問題: 高校受験直前の対策についての本文抜粋では、英語の長文を毎日読む目的は何だとされていますか。

本文抜粋:
***

2025/01/06

高校受験直前の対策ガイド【高校受験生へ】

 今回は高校受験直前の対策についてお伝えします。入試直前期こそ、勉強の質・量・効率を意識して過ごしていくことが大切になります。また、緊張、不安、焦りなどは受験生なら誰しもが感じていることです。精一杯やってきた勉強が緊張や不安を軽くしてくれるはずです。自分を信じて、受験勉強・試験の準備に励んでください。一生懸命勉強して身についた実力を最大限発揮できるように、直前期の勉強方法、受験期や当日の過ごし方を確認しておきましょう。

INDEX

■学習計画と勉強テクニック
 重要科目の重点復習ポイント
 過去問の効果的な活用法
■試験当日の準備
 当日の持ち物チェックリスト
 試験会場での心構えと注意点
 朝のルーティンの最適化
■体調管理と生活習慣
 適切な食事と睡眠の取り方
 試験前日の過ごし方
■保護者の役割とサポート
■まとめと総括 ー高校受験直前の成功への道ー

 

■学習計画と勉強テクニック

重要科目の重点復習ポイント

 直前期に少しでも点数をあげて合格の可能性をあげられるよう、科目別・形式別の対策をお伝えしていきます。

英語(知識確認編)

 英語であと5点から10点伸ばしたい人におすすめの対策です。入試の問題形式で長文に比重が置かれている高校の場合は特に単語・熟語の確認を中心にするといいでしょう。

1)単語集で毎日決めた数の単語を確認する。
2)文法語法問題集を全てやりなおしてみる。

英語(長文編)

 長文問題を毎日最低1題は『読む』ようにしましょう。ここでポイントとなるのは、初見の文章ではなく、今までに勉強したことのある長文でもよいということです。毎日長文を読む目的は英文になれることです。そのため、一度読んだことがあり、単語・文法・構文を理解している文章の方がスムーズに『読む』ということができます。既習の文章でも単語・文法・構文の復習はできますし、一定量の文章にふれることができるため、「読める」という手ごたえで自信をつけることができる、といいことづくしです。さらに音読をすると英文のリズムがつかめるようにもなるので、新しい文章にチャレンジする際にも活きてきます。

国語

 まず、古文の対策は英語の対策とよく似ています。単語や文法などの見直しと今まで読んだことのある文章を毎日1題読むことをおすすめします。現代文については、高校により差はありますが、漢字の読み書き、文法、文学史などの知識部分に取り組みましょう。特に漢字の読み書きについてはどこの高校でも出題されますので、毎日一定語数の確認をするといいでしょう。

数学

 おすすめは短時間(1015分)でよいので毎日一定量の計算問題を解くことです。出題の多い少ないは関係ありません。計算ができるということは「計算問題で確実に得点できる」だけでなく、「思考力が必要な、考えて解く問題に時間を割く」ことにもつながります。さらに、そのような考える問題でも速く、正確に計算ができることは必要で、そこがきちんとできていると確実に点数が積み上がります。受験は総合点が大切です。解いた問題を確実に点数につなげられるように計算力を鍛えましょう。

***

記録データ:
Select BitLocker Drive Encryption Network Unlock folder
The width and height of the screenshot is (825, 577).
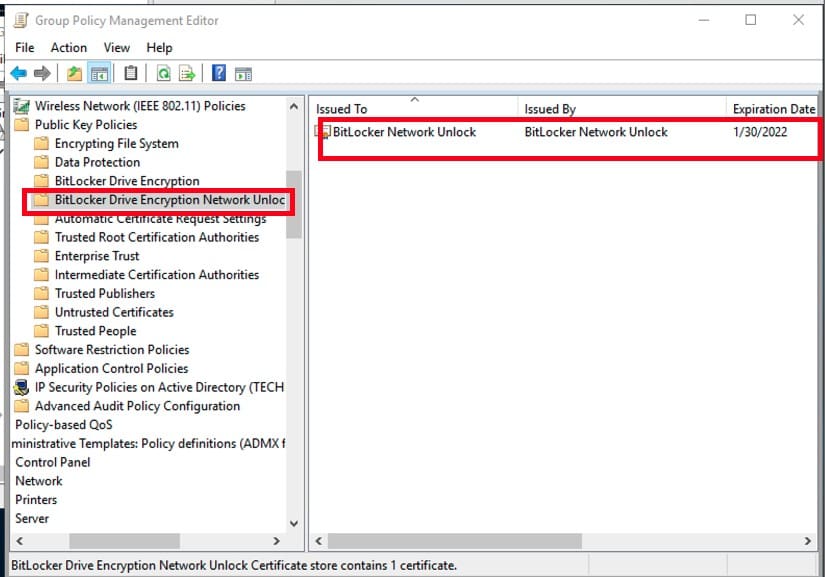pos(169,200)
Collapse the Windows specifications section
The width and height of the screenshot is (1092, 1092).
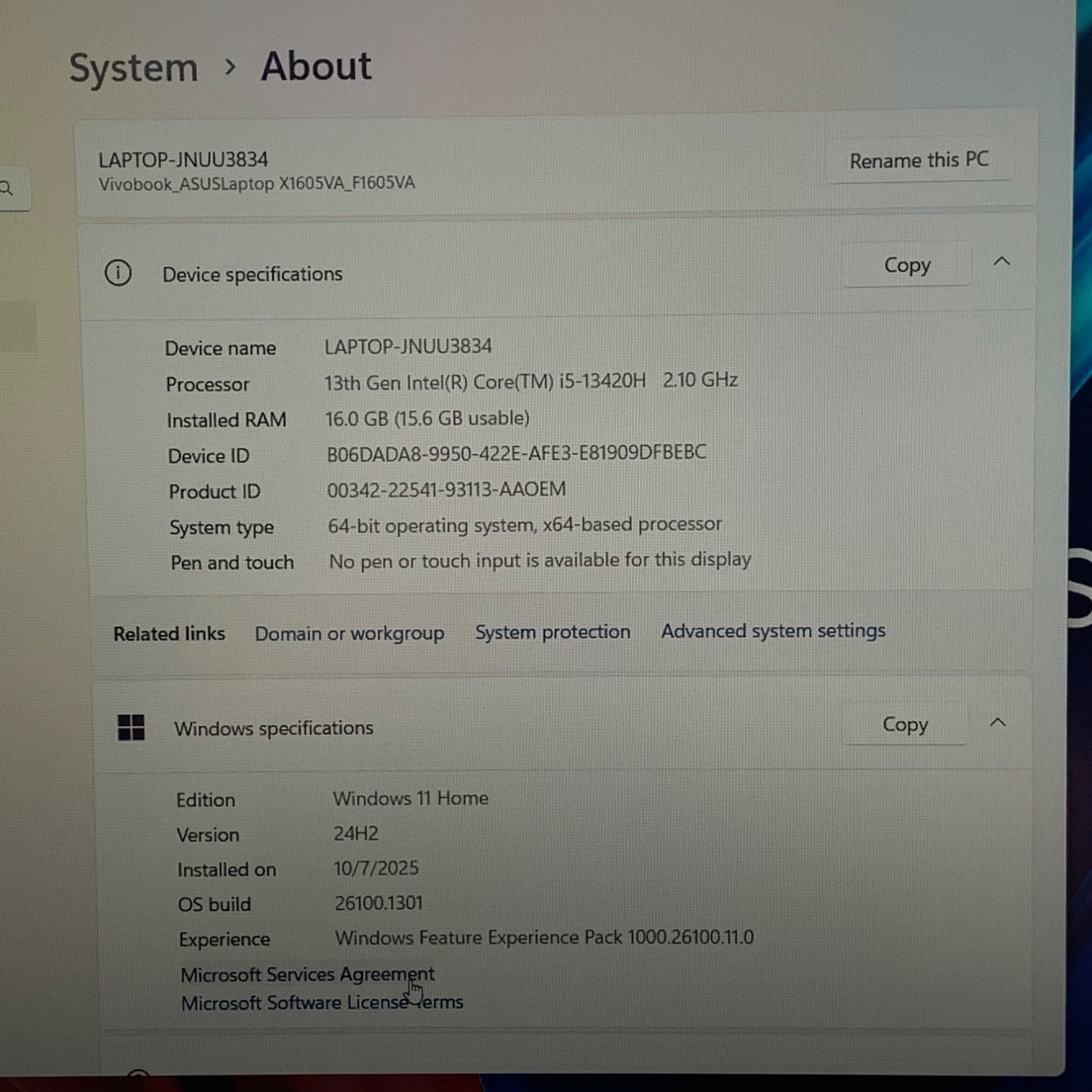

***

解答: 英文になれることです。